Bike rack and signage

The audio of a debate in Tuscon in 1961 between Norman Thomas and Barry Goldwater on Socialism vs. Capitalism served as an opportunity for Goldwater to express his views eloquently and clearly. Although I doubt I would have voted for him in the 1964 presidential election, or for Norman Thomas either, I appreciate the clarity and forthrightness of his views. In addition, I very much admire the gentlemanly and respectful manner in which he approaches a discussion with an opponent with whom he has very many disagreements of opinion.

Visiting Senator Goldwater's memorial made me curious to learn more about his thought. I'm keeping my eyes open for a biography. This quiet little park has some nice shady spots to sit and rest a bit, and a drinking fountain, too. It's a modest, respectful place, suitable for thinking about history. 

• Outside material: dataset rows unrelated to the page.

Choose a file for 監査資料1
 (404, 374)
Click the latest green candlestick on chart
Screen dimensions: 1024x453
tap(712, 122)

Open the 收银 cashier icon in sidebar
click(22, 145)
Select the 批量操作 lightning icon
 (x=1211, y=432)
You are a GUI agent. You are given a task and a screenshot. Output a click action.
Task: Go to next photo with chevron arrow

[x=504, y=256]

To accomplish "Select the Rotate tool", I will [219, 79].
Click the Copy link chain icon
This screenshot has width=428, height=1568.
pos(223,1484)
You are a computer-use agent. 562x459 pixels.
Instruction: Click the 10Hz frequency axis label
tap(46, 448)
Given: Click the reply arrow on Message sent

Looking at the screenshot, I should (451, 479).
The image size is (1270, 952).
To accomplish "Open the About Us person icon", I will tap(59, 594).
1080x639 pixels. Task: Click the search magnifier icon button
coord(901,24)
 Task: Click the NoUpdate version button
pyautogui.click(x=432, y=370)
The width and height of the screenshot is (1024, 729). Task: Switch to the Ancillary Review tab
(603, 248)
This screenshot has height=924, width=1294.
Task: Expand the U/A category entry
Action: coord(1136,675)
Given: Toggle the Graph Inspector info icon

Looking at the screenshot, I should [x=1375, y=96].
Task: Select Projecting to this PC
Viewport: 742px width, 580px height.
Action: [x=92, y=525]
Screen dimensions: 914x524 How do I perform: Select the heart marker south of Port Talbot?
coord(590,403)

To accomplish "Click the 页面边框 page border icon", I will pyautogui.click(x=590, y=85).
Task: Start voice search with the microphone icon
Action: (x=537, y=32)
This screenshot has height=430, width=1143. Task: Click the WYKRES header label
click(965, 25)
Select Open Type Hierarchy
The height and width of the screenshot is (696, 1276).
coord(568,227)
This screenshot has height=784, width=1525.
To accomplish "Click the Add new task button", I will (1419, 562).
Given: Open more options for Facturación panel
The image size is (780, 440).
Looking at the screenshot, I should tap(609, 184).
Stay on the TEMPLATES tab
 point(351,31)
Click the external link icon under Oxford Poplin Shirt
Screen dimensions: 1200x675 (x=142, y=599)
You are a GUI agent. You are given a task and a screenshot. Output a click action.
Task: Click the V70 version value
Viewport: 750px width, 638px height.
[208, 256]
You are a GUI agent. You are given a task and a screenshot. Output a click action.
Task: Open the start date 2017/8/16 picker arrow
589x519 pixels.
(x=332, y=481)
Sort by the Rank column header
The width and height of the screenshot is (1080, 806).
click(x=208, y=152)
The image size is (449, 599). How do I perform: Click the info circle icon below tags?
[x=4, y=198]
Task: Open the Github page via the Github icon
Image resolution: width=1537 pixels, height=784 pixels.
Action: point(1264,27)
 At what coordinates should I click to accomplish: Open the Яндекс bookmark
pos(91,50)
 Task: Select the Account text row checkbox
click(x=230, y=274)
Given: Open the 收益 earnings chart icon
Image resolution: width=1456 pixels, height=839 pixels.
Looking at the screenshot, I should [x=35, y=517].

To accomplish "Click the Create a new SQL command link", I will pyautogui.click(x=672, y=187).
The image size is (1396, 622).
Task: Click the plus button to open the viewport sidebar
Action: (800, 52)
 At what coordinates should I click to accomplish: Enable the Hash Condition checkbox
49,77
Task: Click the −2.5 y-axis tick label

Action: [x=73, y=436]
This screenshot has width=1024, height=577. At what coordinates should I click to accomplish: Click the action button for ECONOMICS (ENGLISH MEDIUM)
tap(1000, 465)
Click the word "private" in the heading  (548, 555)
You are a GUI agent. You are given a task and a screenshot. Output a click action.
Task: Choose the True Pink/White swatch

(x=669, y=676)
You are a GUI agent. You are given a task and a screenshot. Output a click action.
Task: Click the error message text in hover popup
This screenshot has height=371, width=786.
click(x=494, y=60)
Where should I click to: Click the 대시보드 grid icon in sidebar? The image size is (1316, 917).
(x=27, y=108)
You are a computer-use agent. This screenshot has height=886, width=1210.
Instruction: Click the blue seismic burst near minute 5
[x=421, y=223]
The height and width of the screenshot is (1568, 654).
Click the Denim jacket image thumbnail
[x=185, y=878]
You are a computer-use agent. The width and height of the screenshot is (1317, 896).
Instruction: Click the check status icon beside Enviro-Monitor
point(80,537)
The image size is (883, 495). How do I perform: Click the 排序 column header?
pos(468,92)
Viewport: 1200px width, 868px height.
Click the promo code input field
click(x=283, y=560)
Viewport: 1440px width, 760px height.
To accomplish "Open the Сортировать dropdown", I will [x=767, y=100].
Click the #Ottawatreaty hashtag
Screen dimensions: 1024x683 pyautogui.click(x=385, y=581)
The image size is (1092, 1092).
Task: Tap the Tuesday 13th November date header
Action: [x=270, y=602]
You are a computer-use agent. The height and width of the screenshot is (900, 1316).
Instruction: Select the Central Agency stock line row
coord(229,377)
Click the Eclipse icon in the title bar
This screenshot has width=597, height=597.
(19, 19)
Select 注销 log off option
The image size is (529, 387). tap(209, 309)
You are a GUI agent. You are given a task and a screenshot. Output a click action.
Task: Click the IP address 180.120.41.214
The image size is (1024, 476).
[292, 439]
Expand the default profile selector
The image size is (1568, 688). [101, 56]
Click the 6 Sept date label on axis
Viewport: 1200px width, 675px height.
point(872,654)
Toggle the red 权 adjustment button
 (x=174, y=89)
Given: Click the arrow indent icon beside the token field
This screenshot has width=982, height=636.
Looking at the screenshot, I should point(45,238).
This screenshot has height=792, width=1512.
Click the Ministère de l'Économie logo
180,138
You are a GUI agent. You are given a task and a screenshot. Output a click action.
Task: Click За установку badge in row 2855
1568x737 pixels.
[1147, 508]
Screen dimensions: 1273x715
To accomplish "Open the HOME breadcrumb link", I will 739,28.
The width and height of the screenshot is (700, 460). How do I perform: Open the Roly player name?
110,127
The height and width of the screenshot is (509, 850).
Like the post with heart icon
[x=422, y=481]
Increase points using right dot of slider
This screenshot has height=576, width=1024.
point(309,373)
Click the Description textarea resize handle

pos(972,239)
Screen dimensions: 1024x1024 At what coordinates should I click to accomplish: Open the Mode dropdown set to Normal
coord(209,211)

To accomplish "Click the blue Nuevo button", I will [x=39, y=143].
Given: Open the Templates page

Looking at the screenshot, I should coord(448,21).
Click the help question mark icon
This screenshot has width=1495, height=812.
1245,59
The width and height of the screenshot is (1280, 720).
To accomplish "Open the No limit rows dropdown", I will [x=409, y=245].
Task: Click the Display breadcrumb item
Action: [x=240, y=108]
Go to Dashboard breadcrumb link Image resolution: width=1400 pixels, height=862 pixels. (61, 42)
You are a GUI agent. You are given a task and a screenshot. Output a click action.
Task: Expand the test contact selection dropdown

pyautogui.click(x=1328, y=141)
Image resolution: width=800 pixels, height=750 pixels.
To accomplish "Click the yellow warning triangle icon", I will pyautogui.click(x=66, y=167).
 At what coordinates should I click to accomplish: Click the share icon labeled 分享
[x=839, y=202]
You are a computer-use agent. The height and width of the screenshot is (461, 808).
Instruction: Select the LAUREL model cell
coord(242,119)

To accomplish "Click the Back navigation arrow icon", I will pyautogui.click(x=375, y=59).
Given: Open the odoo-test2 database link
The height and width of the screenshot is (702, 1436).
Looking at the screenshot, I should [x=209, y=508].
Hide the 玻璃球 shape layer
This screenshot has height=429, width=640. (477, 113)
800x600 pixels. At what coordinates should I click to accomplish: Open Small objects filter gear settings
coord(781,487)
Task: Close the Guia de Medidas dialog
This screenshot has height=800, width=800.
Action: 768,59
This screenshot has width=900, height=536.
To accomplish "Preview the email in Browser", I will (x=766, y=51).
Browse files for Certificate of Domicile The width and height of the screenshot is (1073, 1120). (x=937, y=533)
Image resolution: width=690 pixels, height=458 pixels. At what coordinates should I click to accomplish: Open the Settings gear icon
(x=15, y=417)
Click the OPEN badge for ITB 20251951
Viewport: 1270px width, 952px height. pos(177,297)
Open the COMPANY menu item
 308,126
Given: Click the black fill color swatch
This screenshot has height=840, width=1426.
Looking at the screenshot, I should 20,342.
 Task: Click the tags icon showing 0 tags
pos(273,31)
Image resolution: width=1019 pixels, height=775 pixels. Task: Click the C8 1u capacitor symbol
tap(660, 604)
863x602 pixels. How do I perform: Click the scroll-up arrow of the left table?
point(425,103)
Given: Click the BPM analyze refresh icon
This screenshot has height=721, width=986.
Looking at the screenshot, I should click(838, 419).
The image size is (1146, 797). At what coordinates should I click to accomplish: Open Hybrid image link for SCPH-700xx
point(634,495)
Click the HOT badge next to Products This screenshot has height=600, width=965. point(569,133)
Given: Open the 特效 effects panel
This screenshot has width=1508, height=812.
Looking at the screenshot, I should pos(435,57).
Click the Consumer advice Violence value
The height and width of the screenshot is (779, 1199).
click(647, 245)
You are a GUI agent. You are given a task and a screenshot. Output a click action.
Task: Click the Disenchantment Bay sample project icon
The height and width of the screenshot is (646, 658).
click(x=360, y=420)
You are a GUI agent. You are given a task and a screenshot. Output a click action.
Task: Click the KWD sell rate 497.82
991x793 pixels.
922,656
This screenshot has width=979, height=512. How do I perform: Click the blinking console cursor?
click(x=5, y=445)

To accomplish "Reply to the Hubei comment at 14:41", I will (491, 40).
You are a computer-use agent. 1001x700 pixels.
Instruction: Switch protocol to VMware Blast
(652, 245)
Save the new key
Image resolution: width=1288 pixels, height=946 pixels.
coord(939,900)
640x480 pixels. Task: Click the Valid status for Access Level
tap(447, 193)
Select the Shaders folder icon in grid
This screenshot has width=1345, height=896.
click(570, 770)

  1. The light there is so pretty no matter what time of day. I guess his former house looks down on that park and I only see one house up there that seems like it could be the one.

    1. I looked around for that house for so long that I finally just looked online and got this: The home which Goldwater built in 1952 sits atop Scorpion Hill on Keim Street, just east of 40th Street (below Lincoln Drive). Constructed with sandstone from the Navajo Reservation, Goldwater named it "Be-nun-i-kin," Navajo for "house on top of a hill." It was purchased in 2000 for $4.1 million by Bob and Karen Hobbs who went door-to-door for Goldwater in his 1964 presidential campaign when they were newlyweds

    2. Hmmm, well, I guess I would have to go up there to see if it's Keim but the scorpion part of it is kinda repulsive (to me).